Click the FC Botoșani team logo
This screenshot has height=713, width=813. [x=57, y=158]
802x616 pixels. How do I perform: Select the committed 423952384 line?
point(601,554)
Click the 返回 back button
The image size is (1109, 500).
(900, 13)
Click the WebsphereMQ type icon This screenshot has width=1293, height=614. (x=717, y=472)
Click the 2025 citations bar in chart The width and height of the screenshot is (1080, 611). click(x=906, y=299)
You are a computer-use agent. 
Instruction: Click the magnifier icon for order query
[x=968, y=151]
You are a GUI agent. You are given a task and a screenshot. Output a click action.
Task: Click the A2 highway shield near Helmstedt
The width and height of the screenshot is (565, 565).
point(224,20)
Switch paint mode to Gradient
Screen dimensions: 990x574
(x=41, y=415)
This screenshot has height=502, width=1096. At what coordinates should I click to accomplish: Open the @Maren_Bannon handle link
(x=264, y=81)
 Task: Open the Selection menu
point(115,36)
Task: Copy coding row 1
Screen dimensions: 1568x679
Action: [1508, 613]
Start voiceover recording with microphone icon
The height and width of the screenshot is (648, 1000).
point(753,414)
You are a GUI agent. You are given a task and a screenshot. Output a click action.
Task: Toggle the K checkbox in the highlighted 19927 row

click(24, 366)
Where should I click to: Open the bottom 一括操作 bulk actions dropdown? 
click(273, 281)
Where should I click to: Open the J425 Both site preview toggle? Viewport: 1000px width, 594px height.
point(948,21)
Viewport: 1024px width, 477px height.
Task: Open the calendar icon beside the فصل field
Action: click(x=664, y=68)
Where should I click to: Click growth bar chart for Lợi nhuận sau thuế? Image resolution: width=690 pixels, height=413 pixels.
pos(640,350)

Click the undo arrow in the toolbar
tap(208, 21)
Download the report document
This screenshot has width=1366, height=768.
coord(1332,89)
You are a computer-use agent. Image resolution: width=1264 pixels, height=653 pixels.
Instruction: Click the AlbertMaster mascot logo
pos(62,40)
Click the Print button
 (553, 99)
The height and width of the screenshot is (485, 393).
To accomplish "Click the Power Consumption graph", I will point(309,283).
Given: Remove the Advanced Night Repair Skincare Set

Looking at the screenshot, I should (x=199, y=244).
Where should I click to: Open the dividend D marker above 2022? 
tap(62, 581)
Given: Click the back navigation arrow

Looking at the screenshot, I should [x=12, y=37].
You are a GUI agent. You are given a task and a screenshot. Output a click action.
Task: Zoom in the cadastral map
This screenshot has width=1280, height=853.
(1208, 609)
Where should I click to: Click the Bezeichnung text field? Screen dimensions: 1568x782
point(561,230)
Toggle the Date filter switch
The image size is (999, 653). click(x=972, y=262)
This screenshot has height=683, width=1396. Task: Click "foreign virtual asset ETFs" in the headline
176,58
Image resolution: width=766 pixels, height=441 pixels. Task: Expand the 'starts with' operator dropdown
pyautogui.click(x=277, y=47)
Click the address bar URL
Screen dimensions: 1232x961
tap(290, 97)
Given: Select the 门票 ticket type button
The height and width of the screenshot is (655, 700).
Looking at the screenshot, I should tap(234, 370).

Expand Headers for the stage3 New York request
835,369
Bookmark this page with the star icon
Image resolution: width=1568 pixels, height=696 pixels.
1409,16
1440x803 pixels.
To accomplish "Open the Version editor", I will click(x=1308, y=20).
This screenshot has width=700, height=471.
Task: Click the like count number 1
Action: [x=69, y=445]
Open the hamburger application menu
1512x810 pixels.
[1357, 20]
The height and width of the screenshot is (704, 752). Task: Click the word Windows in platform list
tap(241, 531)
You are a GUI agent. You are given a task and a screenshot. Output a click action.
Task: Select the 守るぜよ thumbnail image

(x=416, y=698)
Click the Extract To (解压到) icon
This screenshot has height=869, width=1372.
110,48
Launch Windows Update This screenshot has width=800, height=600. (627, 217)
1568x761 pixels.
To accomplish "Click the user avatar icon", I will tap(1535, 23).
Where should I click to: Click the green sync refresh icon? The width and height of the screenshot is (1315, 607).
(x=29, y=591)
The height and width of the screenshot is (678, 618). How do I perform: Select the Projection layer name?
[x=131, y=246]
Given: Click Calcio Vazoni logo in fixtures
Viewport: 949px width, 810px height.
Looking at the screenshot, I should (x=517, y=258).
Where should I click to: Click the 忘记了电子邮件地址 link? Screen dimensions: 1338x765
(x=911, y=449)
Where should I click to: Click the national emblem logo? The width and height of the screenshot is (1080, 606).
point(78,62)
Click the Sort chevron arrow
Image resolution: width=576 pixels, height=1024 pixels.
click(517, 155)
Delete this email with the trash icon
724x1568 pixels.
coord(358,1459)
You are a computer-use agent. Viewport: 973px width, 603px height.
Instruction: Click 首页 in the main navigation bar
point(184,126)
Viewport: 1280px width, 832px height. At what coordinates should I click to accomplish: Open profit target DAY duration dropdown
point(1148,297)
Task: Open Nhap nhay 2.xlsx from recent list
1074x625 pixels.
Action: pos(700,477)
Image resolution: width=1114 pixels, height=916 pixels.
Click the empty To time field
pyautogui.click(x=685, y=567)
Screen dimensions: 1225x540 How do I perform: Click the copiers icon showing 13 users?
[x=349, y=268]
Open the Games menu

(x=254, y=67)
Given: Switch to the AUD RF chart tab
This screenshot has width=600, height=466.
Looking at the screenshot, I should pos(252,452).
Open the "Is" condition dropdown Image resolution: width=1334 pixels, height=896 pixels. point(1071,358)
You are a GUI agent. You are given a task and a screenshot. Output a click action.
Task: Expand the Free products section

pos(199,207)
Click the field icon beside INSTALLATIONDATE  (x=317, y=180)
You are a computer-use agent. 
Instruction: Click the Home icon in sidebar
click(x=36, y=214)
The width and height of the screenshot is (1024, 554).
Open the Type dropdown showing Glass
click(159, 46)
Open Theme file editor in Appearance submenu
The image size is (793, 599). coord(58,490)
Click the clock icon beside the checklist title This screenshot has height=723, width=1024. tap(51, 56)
--- --- ---
-- PROBLEM DETAILS --
A word-for-word repeat of the full data is needed.

-- SOLUTION TO THIS EXERCISE --
Click the FC Botoșani team logo
This screenshot has height=713, width=813. [x=57, y=158]
802x616 pixels. How do I perform: Select the committed 423952384 line?
point(601,554)
Click the 返回 back button
The image size is (1109, 500).
(900, 13)
Click the WebsphereMQ type icon This screenshot has width=1293, height=614. (x=717, y=472)
Click the 2025 citations bar in chart The width and height of the screenshot is (1080, 611). click(x=906, y=299)
You are a computer-use agent. 
Instruction: Click the magnifier icon for order query
[x=968, y=151]
You are a GUI agent. You are given a task and a screenshot. Output a click action.
Task: Click the A2 highway shield near Helmstedt
The width and height of the screenshot is (565, 565).
point(224,20)
Switch paint mode to Gradient
Screen dimensions: 990x574
(x=41, y=415)
This screenshot has height=502, width=1096. At what coordinates should I click to accomplish: Open the @Maren_Bannon handle link
(x=264, y=81)
 Task: Open the Selection menu
point(115,36)
Task: Copy coding row 1
Screen dimensions: 1568x679
Action: [1508, 613]
Start voiceover recording with microphone icon
The height and width of the screenshot is (648, 1000).
point(753,414)
You are a GUI agent. You are given a task and a screenshot. Output a click action.
Task: Toggle the K checkbox in the highlighted 19927 row

click(24, 366)
Where should I click to: Open the bottom 一括操作 bulk actions dropdown? 
click(273, 281)
Where should I click to: Open the J425 Both site preview toggle? Viewport: 1000px width, 594px height.
point(948,21)
Viewport: 1024px width, 477px height.
Task: Open the calendar icon beside the فصل field
Action: click(x=664, y=68)
Where should I click to: Click growth bar chart for Lợi nhuận sau thuế? Image resolution: width=690 pixels, height=413 pixels.
pos(640,350)

Click the undo arrow in the toolbar
tap(208, 21)
Download the report document
This screenshot has width=1366, height=768.
coord(1332,89)
You are a computer-use agent. Image resolution: width=1264 pixels, height=653 pixels.
Instruction: Click the AlbertMaster mascot logo
pos(62,40)
Click the Print button
 (553, 99)
The height and width of the screenshot is (485, 393).
To accomplish "Click the Power Consumption graph", I will point(309,283).
Given: Remove the Advanced Night Repair Skincare Set

Looking at the screenshot, I should (x=199, y=244).
Where should I click to: Open the dividend D marker above 2022? 
tap(62, 581)
Given: Click the back navigation arrow

Looking at the screenshot, I should [x=12, y=37].
You are a GUI agent. You are given a task and a screenshot. Output a click action.
Task: Zoom in the cadastral map
This screenshot has width=1280, height=853.
(1208, 609)
Where should I click to: Click the Bezeichnung text field? Screen dimensions: 1568x782
point(561,230)
Toggle the Date filter switch
The image size is (999, 653). click(x=972, y=262)
This screenshot has height=683, width=1396. Task: Click "foreign virtual asset ETFs" in the headline
176,58
Image resolution: width=766 pixels, height=441 pixels. Task: Expand the 'starts with' operator dropdown
pyautogui.click(x=277, y=47)
Click the address bar URL
Screen dimensions: 1232x961
tap(290, 97)
Given: Select the 门票 ticket type button
The height and width of the screenshot is (655, 700).
Looking at the screenshot, I should tap(234, 370).

Expand Headers for the stage3 New York request
835,369
Bookmark this page with the star icon
Image resolution: width=1568 pixels, height=696 pixels.
1409,16
1440x803 pixels.
To accomplish "Open the Version editor", I will click(x=1308, y=20).
This screenshot has width=700, height=471.
Task: Click the like count number 1
Action: [x=69, y=445]
Open the hamburger application menu
1512x810 pixels.
[1357, 20]
The height and width of the screenshot is (704, 752). Task: Click the word Windows in platform list
tap(241, 531)
You are a GUI agent. You are given a task and a screenshot. Output a click action.
Task: Select the 守るぜよ thumbnail image

(x=416, y=698)
Click the Extract To (解压到) icon
This screenshot has height=869, width=1372.
110,48
Launch Windows Update This screenshot has width=800, height=600. (627, 217)
1568x761 pixels.
To accomplish "Click the user avatar icon", I will tap(1535, 23).
Where should I click to: Click the green sync refresh icon? The width and height of the screenshot is (1315, 607).
(x=29, y=591)
The height and width of the screenshot is (678, 618). How do I perform: Select the Projection layer name?
[x=131, y=246]
Given: Click Calcio Vazoni logo in fixtures
Viewport: 949px width, 810px height.
Looking at the screenshot, I should (x=517, y=258).
Where should I click to: Click the 忘记了电子邮件地址 link? Screen dimensions: 1338x765
(x=911, y=449)
Where should I click to: Click the national emblem logo? The width and height of the screenshot is (1080, 606).
point(78,62)
Click the Sort chevron arrow
Image resolution: width=576 pixels, height=1024 pixels.
click(517, 155)
Delete this email with the trash icon
724x1568 pixels.
coord(358,1459)
You are a computer-use agent. Viewport: 973px width, 603px height.
Instruction: Click 首页 in the main navigation bar
point(184,126)
Viewport: 1280px width, 832px height. At what coordinates should I click to accomplish: Open profit target DAY duration dropdown
point(1148,297)
Task: Open Nhap nhay 2.xlsx from recent list
1074x625 pixels.
Action: pos(700,477)
Image resolution: width=1114 pixels, height=916 pixels.
Click the empty To time field
pyautogui.click(x=685, y=567)
Screen dimensions: 1225x540 How do I perform: Click the copiers icon showing 13 users?
[x=349, y=268]
Open the Games menu

(x=254, y=67)
Given: Switch to the AUD RF chart tab
This screenshot has width=600, height=466.
Looking at the screenshot, I should pos(252,452).
Open the "Is" condition dropdown Image resolution: width=1334 pixels, height=896 pixels. point(1071,358)
You are a GUI agent. You are given a task and a screenshot. Output a click action.
Task: Expand the Free products section

pos(199,207)
Click the field icon beside INSTALLATIONDATE  (x=317, y=180)
You are a computer-use agent. 
Instruction: Click the Home icon in sidebar
click(x=36, y=214)
The width and height of the screenshot is (1024, 554).
Open the Type dropdown showing Glass
click(159, 46)
Open Theme file editor in Appearance submenu
The image size is (793, 599). coord(58,490)
Click the clock icon beside the checklist title This screenshot has height=723, width=1024. tap(51, 56)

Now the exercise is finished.